Gally's Mon gras et moi is funny, honest, sad, humiliating, and the closest thing you'll get to a publicly accepted feminist work in France. It's not Fun Home, but neither is anything else.
Blutch's Le petit Christian, tome 2 is the last straw. The guy is horrendously underrated, not only as a fantastic cartoonist that seemingly changes styles perfectly at whim, but also with this quasi-autobiographical work, a competent storyteller.
The whole list is viewable after the break.
More on: The Official Angoulême International Comics Festival Selection
Over at Le briographe, Jérôme Briot has posted the official selection of BD's according to the Association des Critiques et journalistes de Bande Dessinée (ACBD). It's a decidedly sober affair, with the exception of the classic re-release of Emile Bravo's Spirou (featured left), and Jean-Yves Ferri's De Gaulle à la plage.

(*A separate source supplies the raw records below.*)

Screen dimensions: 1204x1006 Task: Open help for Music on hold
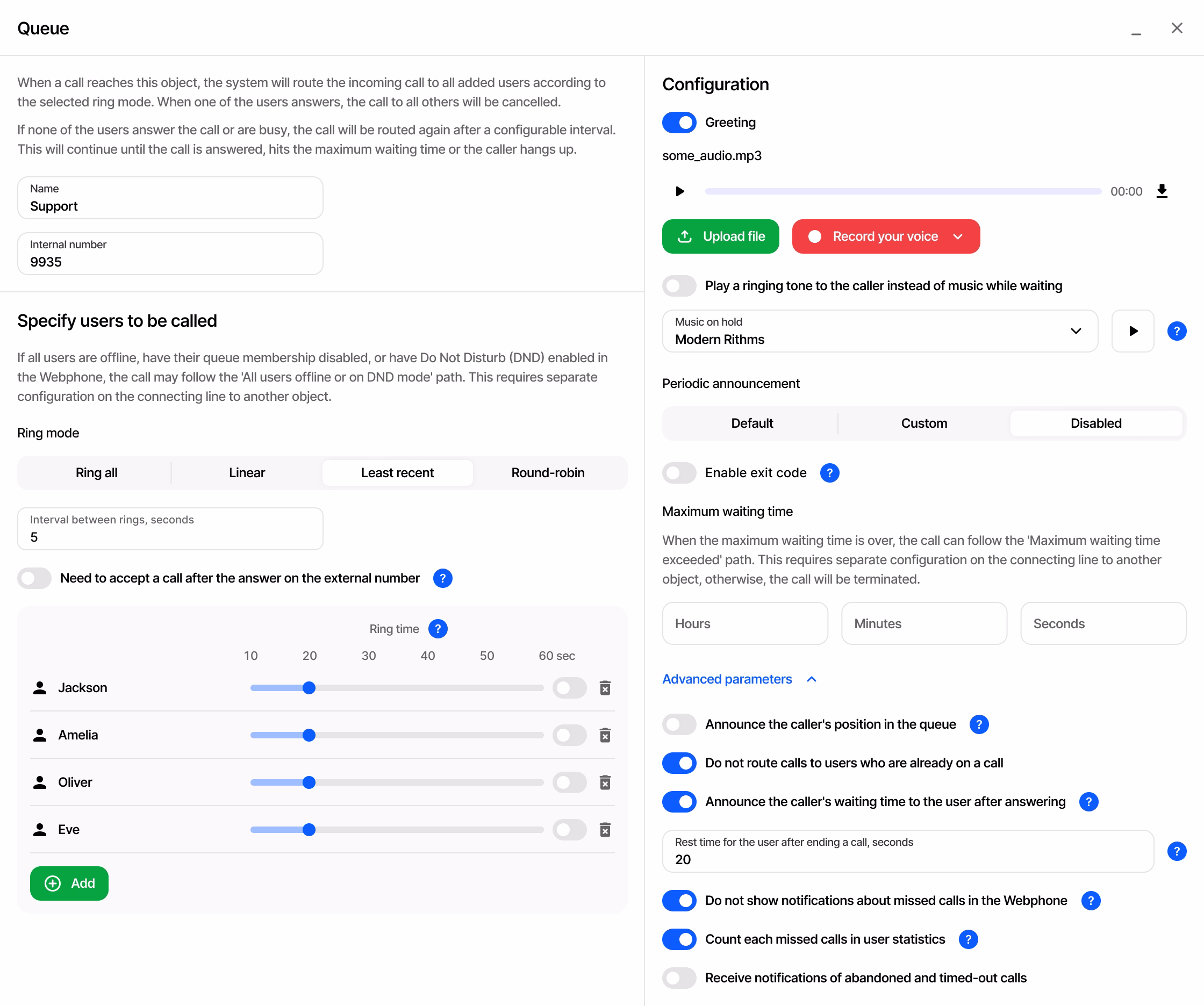click(x=1177, y=330)
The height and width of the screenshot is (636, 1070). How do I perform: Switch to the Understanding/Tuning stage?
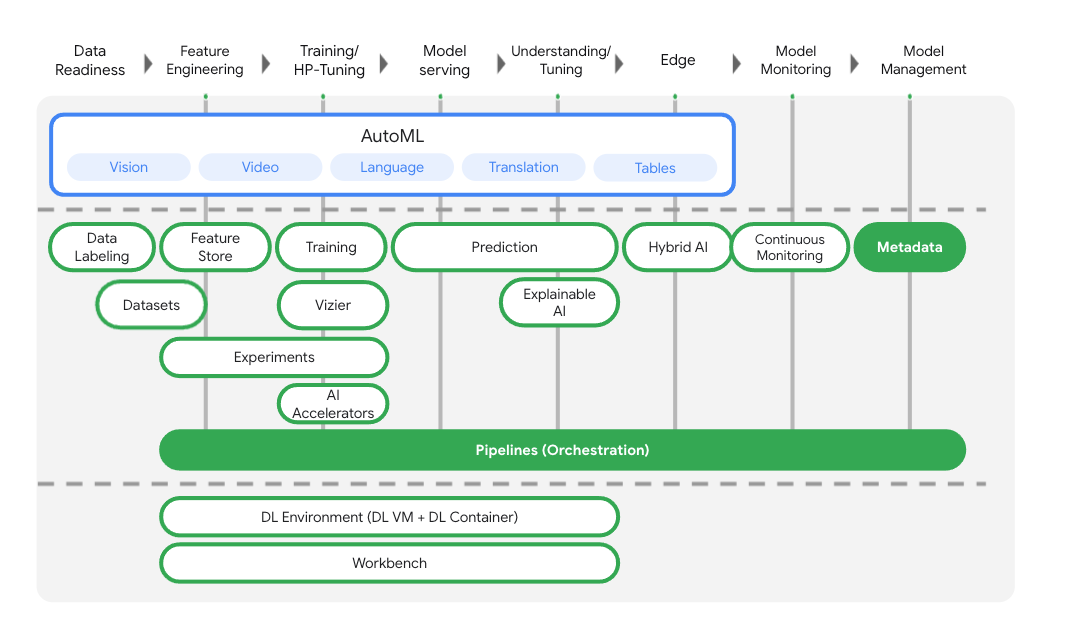pyautogui.click(x=560, y=60)
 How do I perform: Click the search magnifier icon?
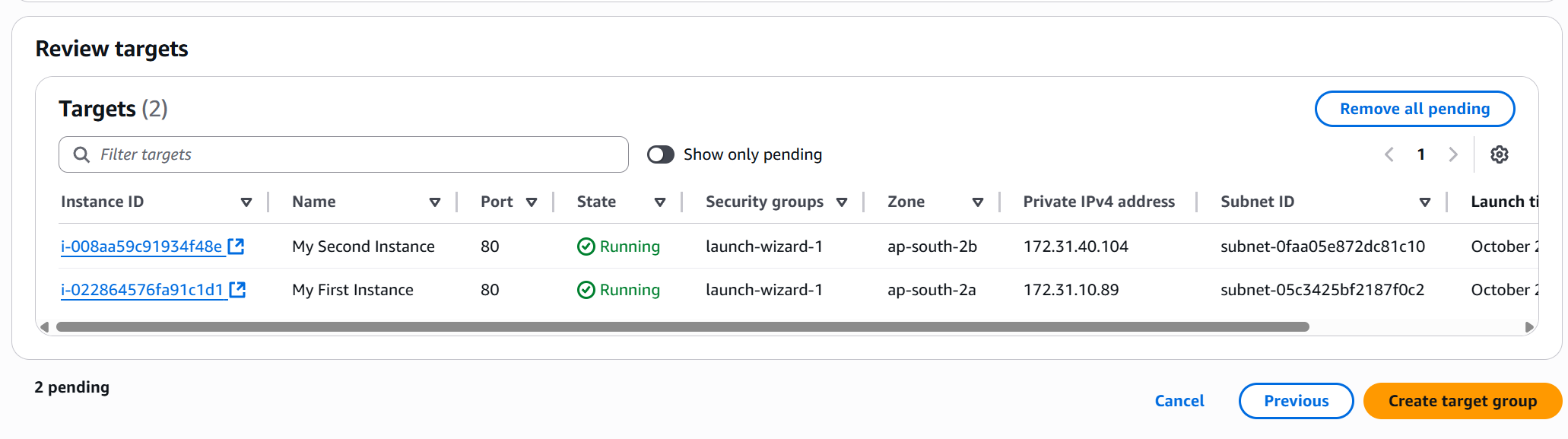81,154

The addition of Posy Simmonds' Tamara Drewe is a welcome acknowledgement that BD can and is created by members of the English speaking world.
The rest of them are fine and dandy, a smattering of World War stories (Il etait une fois en France, La guerre d'Alan), suspense (Shutter Island), history (Château l'Attente), etcetera etcetera.
The sum of this year according to the ACBD appears to be that nothing ever changes in French BD, and that it's best to just pick the best of each clearly defined and eternally redone genre. Genre!
The official "best of selection" will be announced on the 30th. I await with baited breath.